The Business Times reported Aletheia Capital downgraded Wilmar to “sell” and cut its target price to S$2.50 (from S$3.49), citing the company’s legal woes and reputational risk, and warning that financial exposure may persist for several quarters even with an appeal process underway. [17]
That same article cited Bloomberg data indicating that among 13 analysts, the majority rated Wilmar a hold, with smaller groups on buy and sell — a snapshot that captures the market’s indecision more than conviction. [18]
The constructive end: underlying earnings and balance-sheet improvement
A UOB Kay Hian note excerpted by SGinvestors highlighted stronger underlying earnings (core net profit up sharply y-o-y after adjusting for one-offs), improving net debt and gearing metrics, and maintained a BUY call with a S$3.50 target price (per the excerpt). [19]
DBS Research, in a separate report hosted on DBS’ site, showed a more cautious stance earlier in 2025: it downgraded Wilmar to HOLD with a S$3.00 target price in early September, pointing to the Indonesia case as a key issue weighing on valuation and sentiment. [20]
Aggregated targets and platform-based forecasts
- SGinvestors’ target-price summary (as of 2025-12-21) showed targets between S$3.00 and S$3.58, with an average of S$3.25. [21]
- TipRanks showed a “Hold” consensus from a smaller sample of analysts, with an average target around S$3.11 and a range from S$2.50 to S$3.60. [22]
- TradingView’s compiled analyst range similarly placed estimates roughly between S$2.48 and S$3.58. [23]
How to read this spread (without pretending it’s prophecy): the market is effectively pricing Wilmar as a business with solid operations but a higher “uncertainty tax.” Targets bunch in the low-to-mid S$3 area when analysts assume legal issues remain contained; they drop closer to S$2.50 when analysts assume the overhang meaningfully constrains flexibility or prompts additional scrutiny.
Dividend and shareholder returns: what Wilmar has already declared in 2025
In its 1H 2025 results communication, Wilmar declared an interim tax-exempt dividend of S$0.04 per share. [24]
Dividend visibility matters for Wilmar’s shareholder base because, in “uncertainty discount” periods, yield can become a bigger share of total return — but only if investors believe cash calls (legal or otherwise) won’t crowd out capital returns.
What to watch next: the catalysts that can move Wilmar stock into 2026
For a stock sitting at the intersection of agribusiness cycles and legal outcomes, the next major price drivers are less about day-to-day commodity ticks and more about discrete events that change confidence.
1) China appeal process and clarity on financial exposure
The key question is not whether Wilmar can pay a fine — it’s whether the ultimate liability stays uncertain long enough to keep institutions sidelined.
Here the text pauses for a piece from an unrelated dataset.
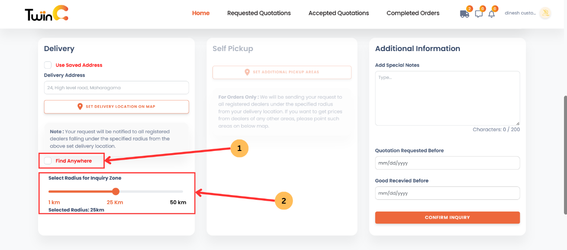Screen dimensions: 567x250
Task: Enable the Use Saved Address checkbox
Action: coord(48,65)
Wilmar’s own SGX disclosure explicitly says the impact remains uncertain pending appeal outcomes. [25]
2) Any further Indonesia case developments
The 3Q filing shows just how violently a legal outcome can swing headline profitability even when the business is performing. [26]
3) Evidence that operating recovery is durable, not just a quarter
Wilmar’s 3Q executive summary points to segment-level drivers (China food businesses, soybean crushing margins, tropical oils volume, and steady palm plantation contribution). If those drivers persist while legal headlines quiet down, the bull thesis gets easier to underwrite. [27]
4) Integration and value extraction from AWL Agri control
The India control shift is substantial in strategic terms. Any guidance on synergies, capital allocation, or earnings contributions could become a positive counterweight to legal news flow. [28]
Bottom line for Wilmar International Limited stock on December 21 2025
Wilmar International stock ends 2025 as a company with stronger underlying operating performance and improving balance-sheet metrics — but also with a two-front legal narrative that has investors and analysts arguing about the appropriate valuation discount.
That tension shows up everywhere: in the financials (core profit up, headline profit down), in broker targets (clustered in the low S$3s but stretching from S$2.50 to S$3.60), and in price behavior (a December drift lower despite signs of operational resilience). [29]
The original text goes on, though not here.